Ever since a trillion-tonne iceberg broke away from Antarctica last week, there has been much debate about whether it’s related to climate change or not. While some say no and attribute it to different factors, others believe it is eventually linked to climate change and its impact on Earth.
For the record, an iceberg the size of Delaware in US broke off an Antarctic ice shelf. Named the A68, it represents more than 12% of the Larsen C ice shelf, a sliver on the Antarctic Peninsula.
Antarctica is surrounded by ice shelves, floating extensions of glaciers that exist over land. These extensions break away at times and it’s a natural process. Last week’s event produced an iceberg 2,200sq miles in extent, while a larger portion of Larsen C had broken off in 1986.
As scientists try to figure what made the chunk to break off, much speculation is already under way. “I think we’re all scratching our heads as to just what combination of changes in the ice, air and ocean caused this,” said Ted Scambos, senior research scientist at the National Snow and Ice Data Centre, as reported on WGN-TV. A central theme of the ongoing debate is whether it can be attributed to global climate change.
One researcher said no one can be certain what caused iceberg A68 to break off, or at least yet; it’s far too cold in the Antarctic winter to fly in a crack research team. “We may have to wait until November, when the southern hemisphere waxes toward summer and it becomes safe to fly airplanes over Antarctica again,” Martin O’Leary, a glaciologist with Swansea University and the Antarctic research programme Project Midas, was quoted as saying in Business Insider.
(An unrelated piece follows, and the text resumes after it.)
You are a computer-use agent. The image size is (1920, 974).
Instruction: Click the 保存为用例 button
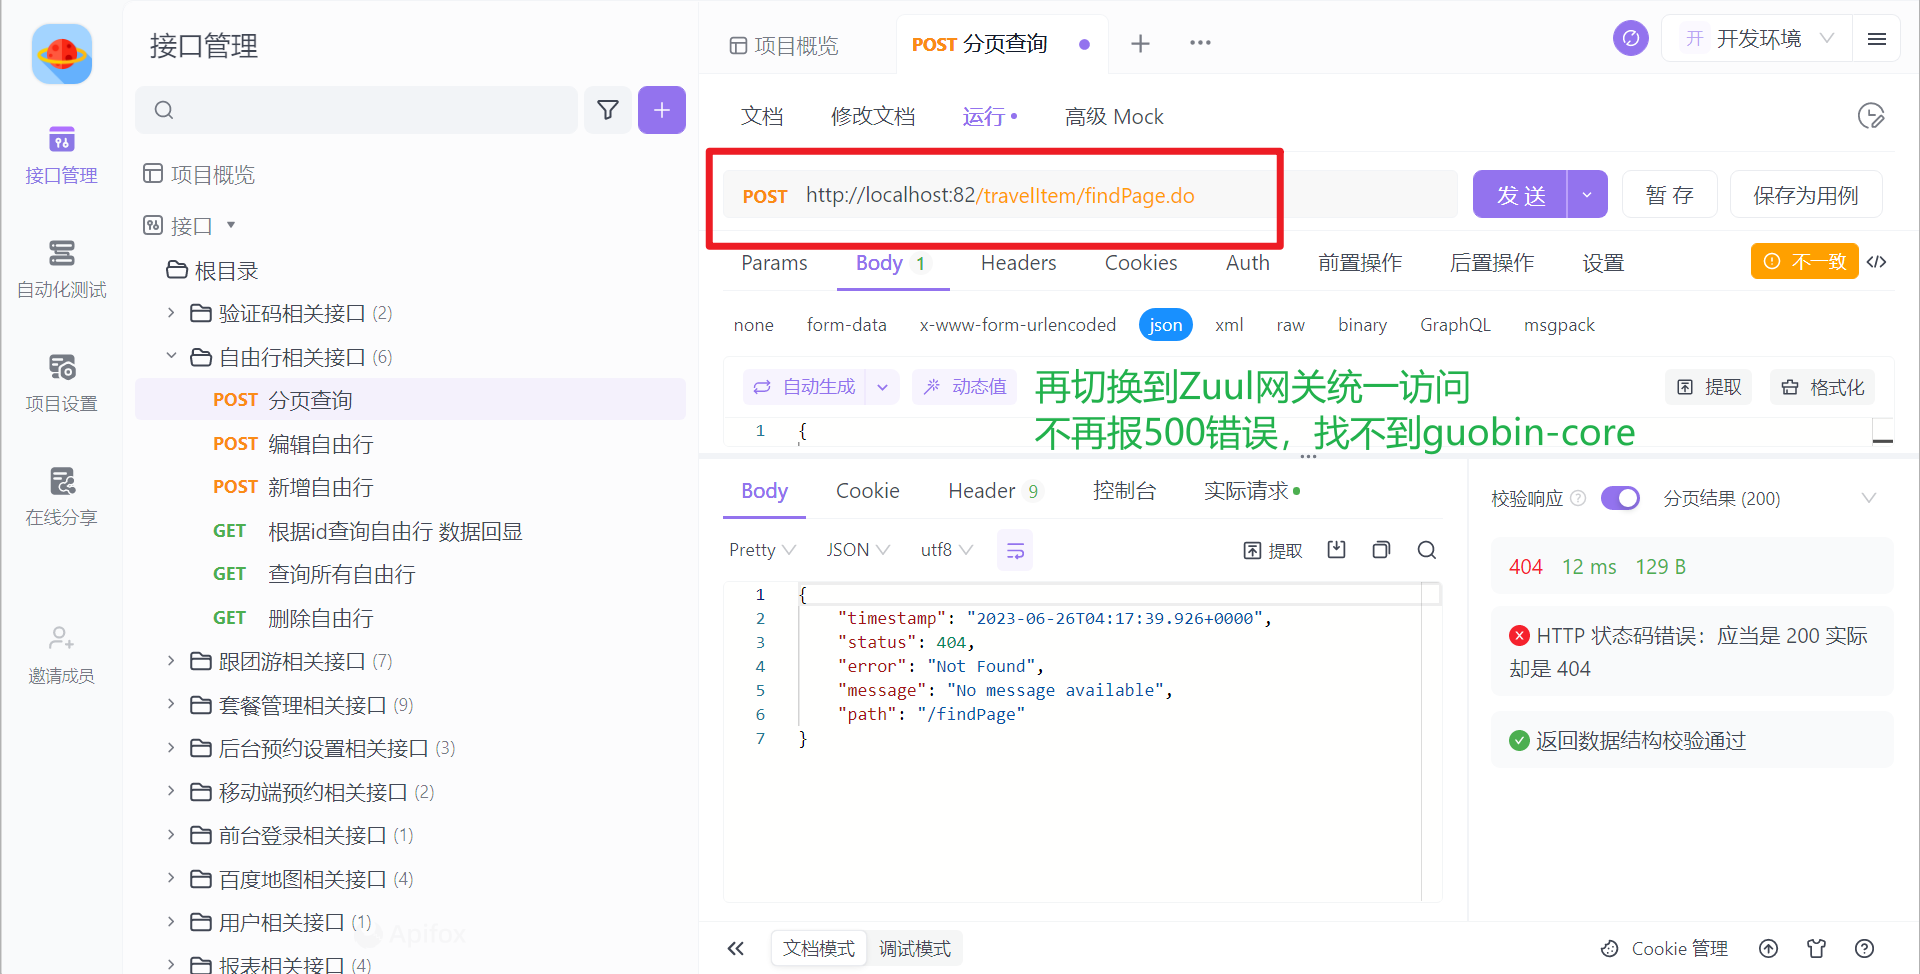[1805, 195]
Some scientists say this particular calving won’t raise sea levels, since the ice was already floating in the water – the effect is similar to why melting ice cubes in a drink don’t overflow a glass. They call it ‘natural event’, for ice shelves have been cracking off huge icebergs for eons.
But others feel this perspective is akin to looking at the situation “through a microscope” instead of acknowledging the bigger picture of human-driven global warming and climate change. “To me, it’s an unequivocal signature of the impact of climate change on Larsen C,” Eric Rignot, a glaciologist at Nasa’s Jet Propulsion Laboratory and the University of California, Irvine, told CNN. “This is not a natural cycle. This is the response of the system to a warmer climate from the top and from the bottom. Nothing else can cause this.”
Rignot said colleagues who say otherwise are burying their heads “in the ice”.
Similarly, Kevin Trenberth, a senior scientist at the US National Centre for Atmospheric Research, said “They’re looking at it through a microscope” rather than seeing macro trends, including the fact that oceans around Antarctica are warming, helping thin the ice.
The difference in opinion stems partly from a perceived lack of data. Some scientists say they don’t have the super-long-term datasets they would need to prove that man-made warming affected this particular ice sheet.
At the same time, they can’t dismiss global warming’s contribution, either.